DOKUMENTAUSSCHNITT:

<<<<

Die Frau in Gold (2015)

Eine Filmkritik von Falk Straub

Ein seltsames Paar

Der Fall Cornelius Gurlitt, in dessen Münchner Wohnung die Augsburger Staatsanwaltschaft vor drei Jahren 1280 Kunstwerke beschlagnahmte, hat das Thema Raubkunst beinahe 70 Jahre nach Kriegsende erneut auf die politische Agenda gesetzt. Die Frau in Gold bringt einen der berühmtesten Fälle um Provenienz und Restitution in die Kinos.

Als „Mona Lisa Österreichs“ bezeichnet der Journalist Hubertus Czernin (Daniel Brühl) Gustav Klimts Gemälde von Adele Bloch-Bauer. Czernin zieht diesen Vergleich im Gespräch mit Maria Altmann (Helen Mirren), der Nichte der Porträtierten. Von den Nationalsozialisten enteignet und in die USA geflohen hatte sich Maria geschworen, nie wieder in ihre alte Heimat zurückzukehren. Nun sitzt sie mit ihrem Anwalt Randy Schoenberg (Ryan Reynolds) dennoch in Czernins Wiener Wohnung. Das Andenken an ihre Tante hat sie umgestimmt. Zu diesem Zeitpunkt ist in Die Frau in Gold längst ein erbitterter Rechtsstreit um das 1907 entstandene Gemälde entbrannt. Auf der einen Seite steht Altmann, die sich als rechtmäßige Erbin sieht, auf der anderen Seite der österreichische Staat, der diese Ikone der Kunstgeschichte nicht kampflos hergeben möchte. Geht es nach Altmann, dann geht es nicht ums Geld, sondern um Gerechtigkeit. Ihr Kampf ist auch einer gegen das Vergessen.

Die Frau in Gold beruht auf wahren Begebenheiten. Um der recht trockenen Geschichte etwas mehr Würze zu verleihen, hat sich Drehbuchautor Alexi Kaye Campbell die eine oder andere dramaturgische Freiheit erlaubt. So ist etwa das Verhältnis der beiden ungleichen Protagonisten humorvoll auf die Spitze getrieben. Helen Mirren und Ryan Reynolds verkörpern dieses seltsame Paar und spielen sich wunderbar die Bälle zu. Sie, die schlagfertige Dame, die mit viel Haltung durchs Leben geht und ihren Anwalt bemuttert. Er, der unerfahrene Berufsanfänger, der sich nur ungern bemuttern lässt und seine Haltung im Leben erst noch finden muss.

>>>>

BEREITGESTELLTE DATEN:
<<<<

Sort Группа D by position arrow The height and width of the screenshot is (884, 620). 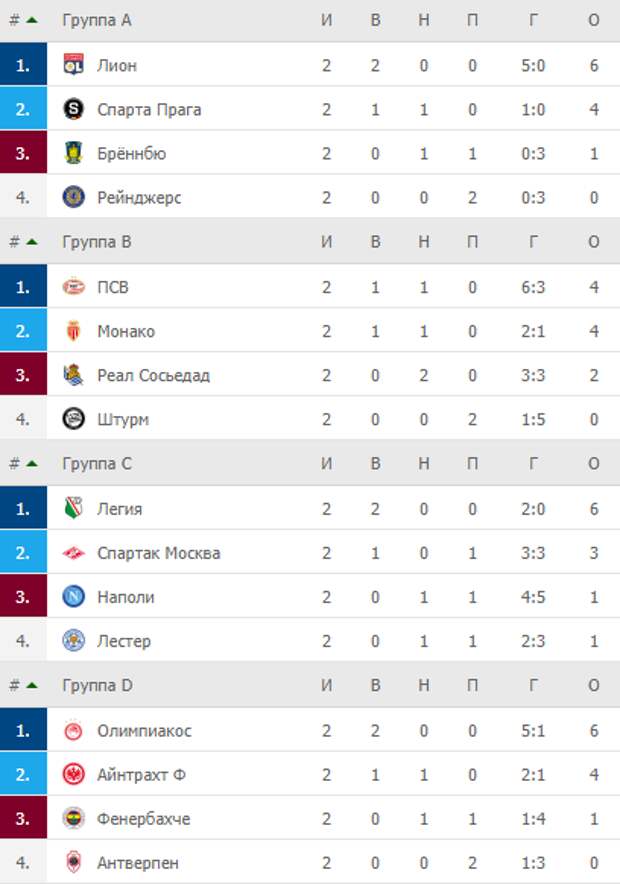tap(32, 686)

>>>>

HINWEISE ZUR AUFGABE:
Setzen Sie die Filmkritik zu „Die Frau in Gold“ im Anschluss an ihren letzten Satz fort. Für die Bearbeitung werden die Daten nicht benötigt.

LÖSUNG DER ÜBUNG:
Auch Randys Desinteresse an der Vergangenheit – immerhin ist er der Enkel des Wiener Komponisten Arnold Schönberg – ist der Dramaturgie geschuldet. Die Reise nach Europa wird zur Initiation. Dem Mittdreißiger wird die historisch-politische Dimension der eigenen Familiengeschichte erst spät bewusst. In der Stadt Sigmund Freuds bricht das lange Verdrängte schließlich an die Oberfläche.

Im Grunde genug Stoff für einen Film. Doch Die Frau in Gold scheint sich selbst nicht ganz geheuer. Völlig unnötig zieht Drehbuchautor Campbell eine zweite Erzählebene ein. Als Randy nach wenigen Filmminuten Maria zu Hause besucht, fällt sein Blick auf eine Fotografie auf dem Kaminsims. Langsam bewegt sich die Kamera darauf zu, bis das Familienporträt die gesamte Leinwand füllt. Die Figuren werden lebendig – und die Zuschauer ins Wien der Zwischenkriegszeit versetzt. Fortan wechselt die Handlung zwischen filmischer Gegenwart und Vergangenheit, wirft Marias Jugend en détail auf die Leinwand, anstatt sich mit den Ausführungen, Andeutungen und Auslassungen der alten Dame zu begnügen.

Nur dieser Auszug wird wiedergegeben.